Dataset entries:
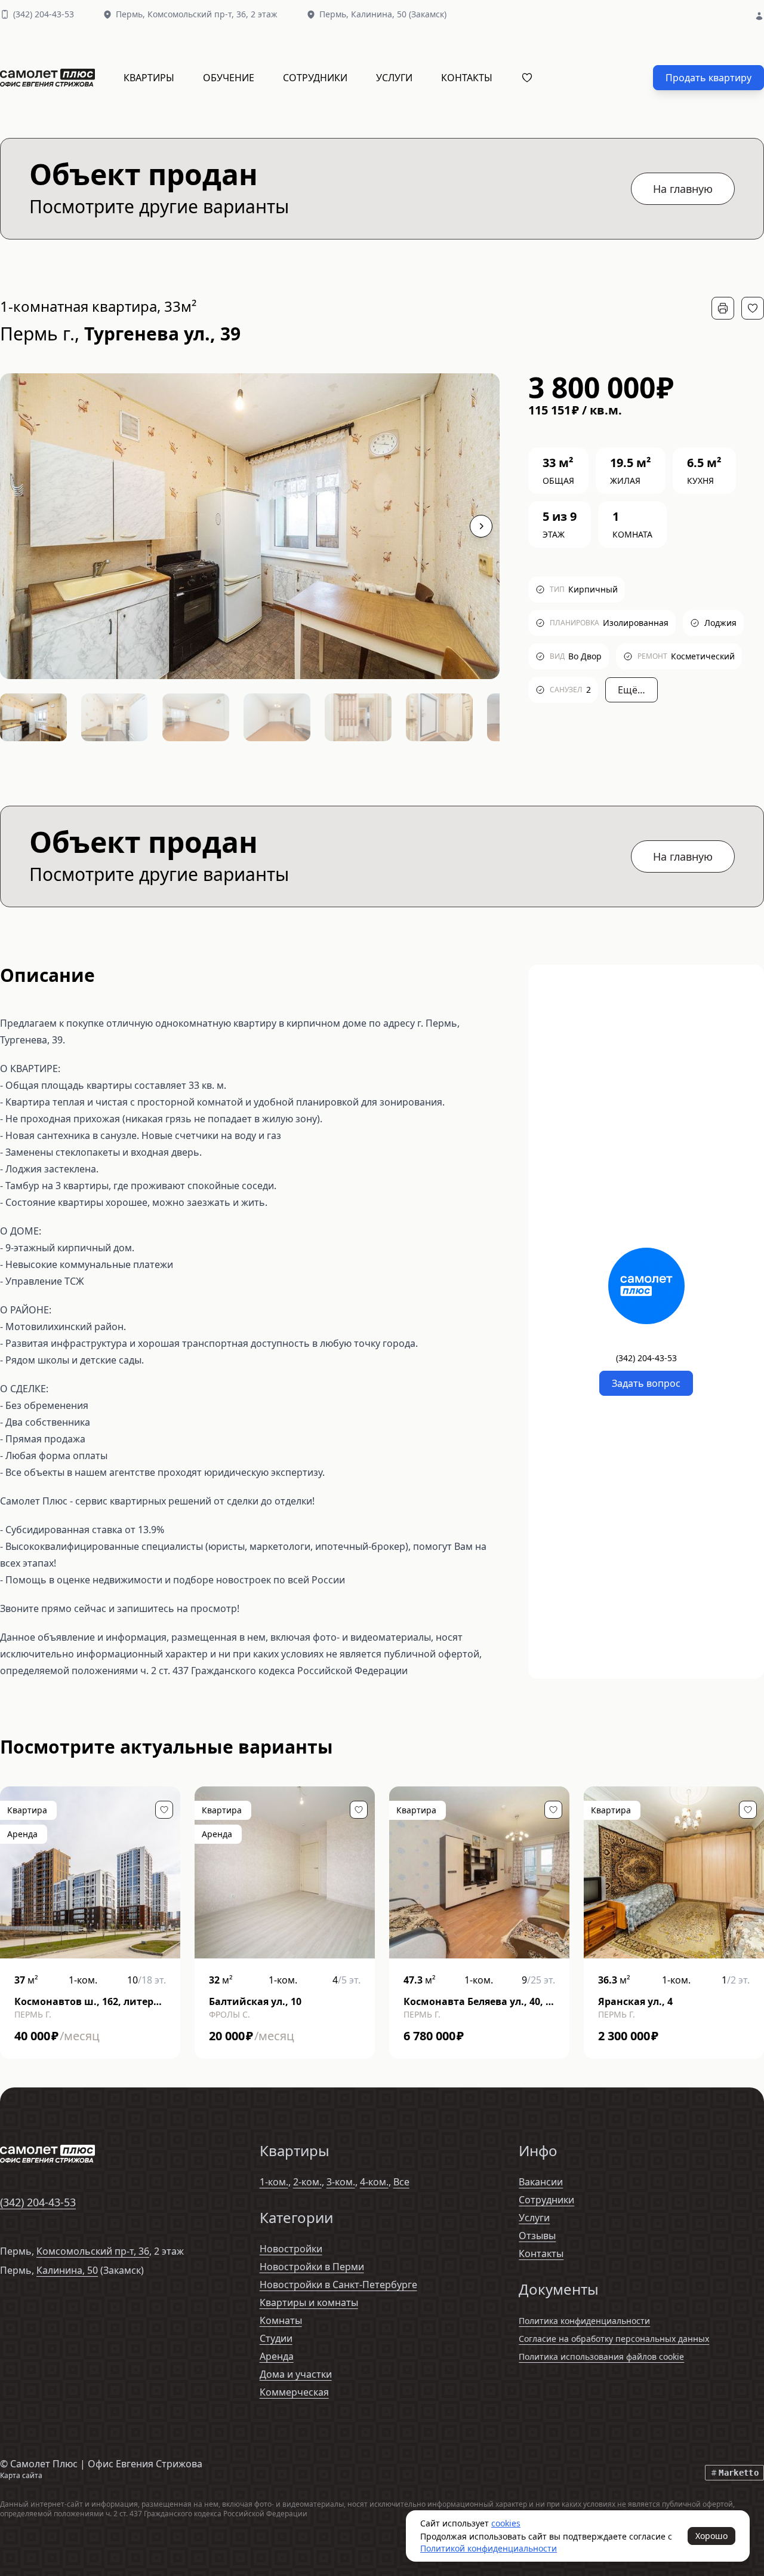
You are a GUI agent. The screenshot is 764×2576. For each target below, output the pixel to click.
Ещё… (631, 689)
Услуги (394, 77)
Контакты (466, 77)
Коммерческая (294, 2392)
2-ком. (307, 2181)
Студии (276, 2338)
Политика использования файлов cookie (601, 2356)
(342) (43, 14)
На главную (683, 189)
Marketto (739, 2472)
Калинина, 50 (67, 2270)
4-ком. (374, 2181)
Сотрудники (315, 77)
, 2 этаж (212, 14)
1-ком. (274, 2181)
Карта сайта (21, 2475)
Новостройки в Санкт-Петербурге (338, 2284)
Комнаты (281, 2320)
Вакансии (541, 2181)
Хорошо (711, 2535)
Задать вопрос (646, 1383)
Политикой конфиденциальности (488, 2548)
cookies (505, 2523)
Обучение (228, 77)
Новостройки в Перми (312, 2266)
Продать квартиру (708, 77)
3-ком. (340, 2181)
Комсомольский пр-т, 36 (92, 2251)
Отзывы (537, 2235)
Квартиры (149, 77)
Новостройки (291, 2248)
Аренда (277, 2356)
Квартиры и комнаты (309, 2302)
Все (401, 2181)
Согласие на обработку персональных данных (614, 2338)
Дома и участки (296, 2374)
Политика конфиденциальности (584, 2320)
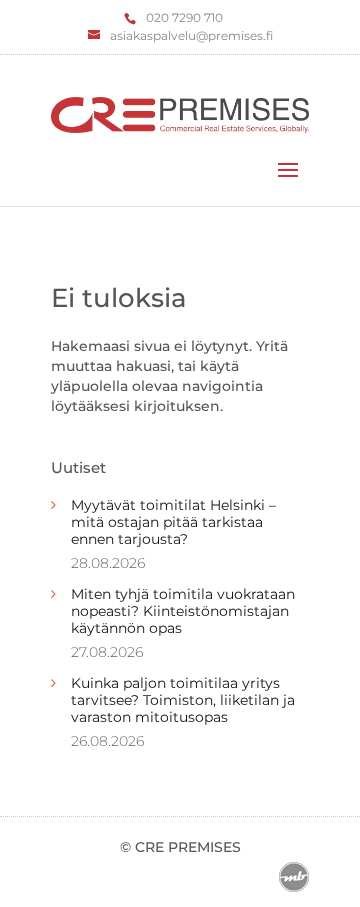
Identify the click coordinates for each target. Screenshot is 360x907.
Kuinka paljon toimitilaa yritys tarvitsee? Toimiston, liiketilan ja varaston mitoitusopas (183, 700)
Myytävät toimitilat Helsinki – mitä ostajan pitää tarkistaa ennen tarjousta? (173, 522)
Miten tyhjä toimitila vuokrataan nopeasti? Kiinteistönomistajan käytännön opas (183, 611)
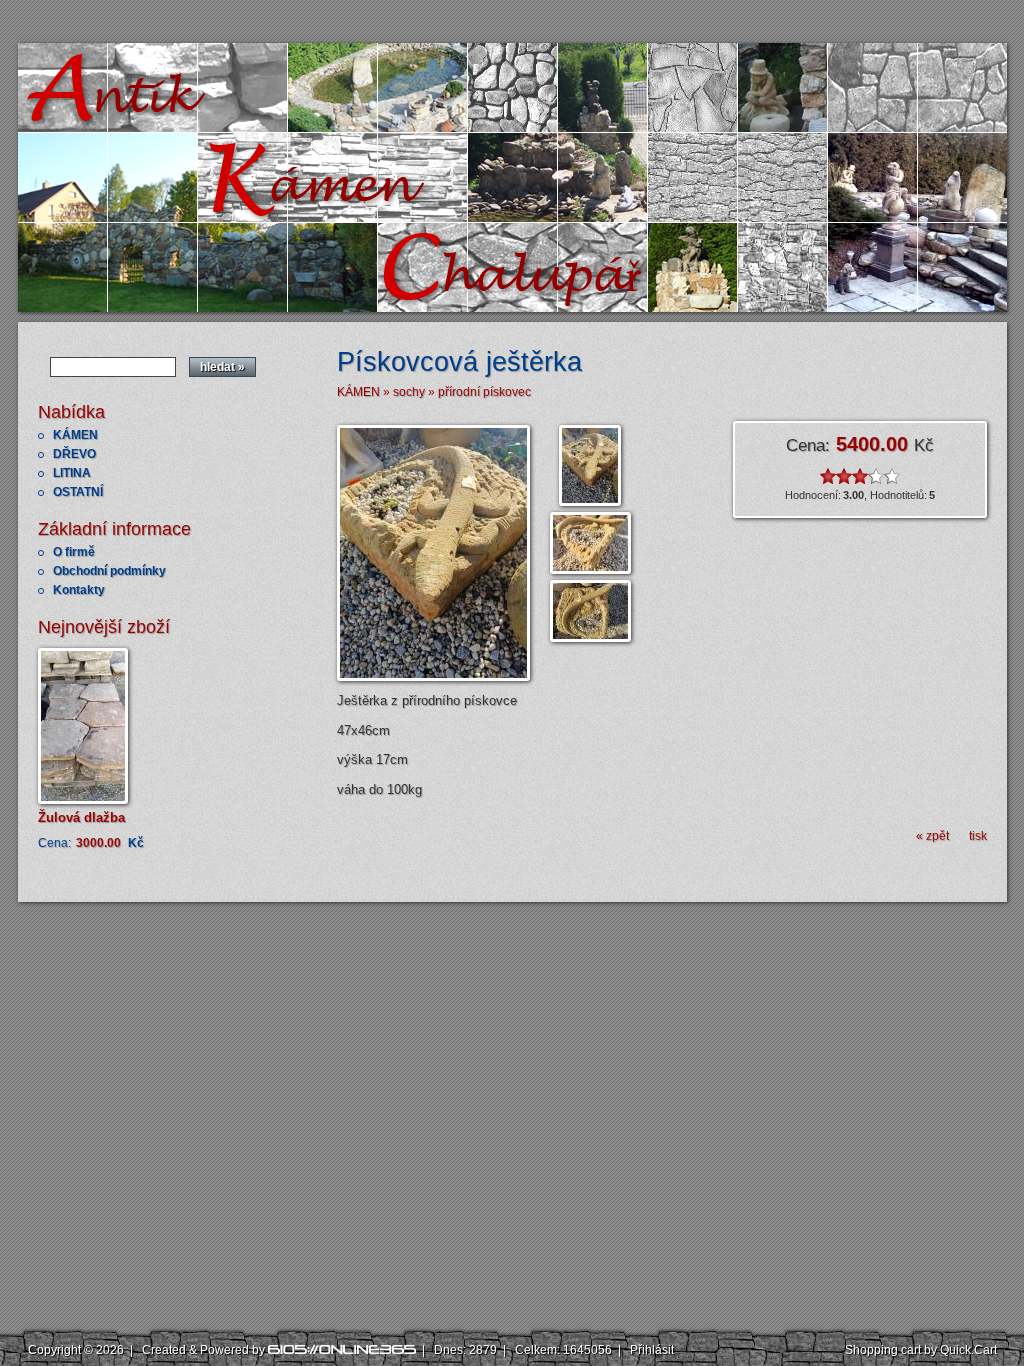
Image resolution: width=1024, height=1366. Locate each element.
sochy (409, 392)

DIRECTIONS FOR THIS TASK:
Taking the entries above, extract every line from the one bearing "Задать вопрос (646, 1383)" through the one bearing "Kuinka paljon toimitilaa", exactly, with no pictures.

ANSWER SPACE:
Задать вопрос (646, 1383)
Политикой конфиденциальности (488, 2548)
cookies (505, 2523)
Обучение (228, 77)
Новостройки в Перми (312, 2266)
Продать квартиру (708, 77)
3-ком. (340, 2181)
Комсомольский пр-т, 36 (92, 2251)
Отзывы (537, 2235)
Квартиры (149, 77)
Новостройки (291, 2248)
Аренда (277, 2356)
Квартиры и комнаты (309, 2302)
Все (401, 2181)
Согласие на обработку персональных данных (614, 2338)
Дома и участки (296, 2374)
Политика конфиденциальности (584, 2320)
Identify the click coordinates for each target. Screenshot is 360x907.
Kuinka paljon toimitilaa yritys tarvitsee? Toimiston, liiketilan ja varaston mitoitusopas (183, 700)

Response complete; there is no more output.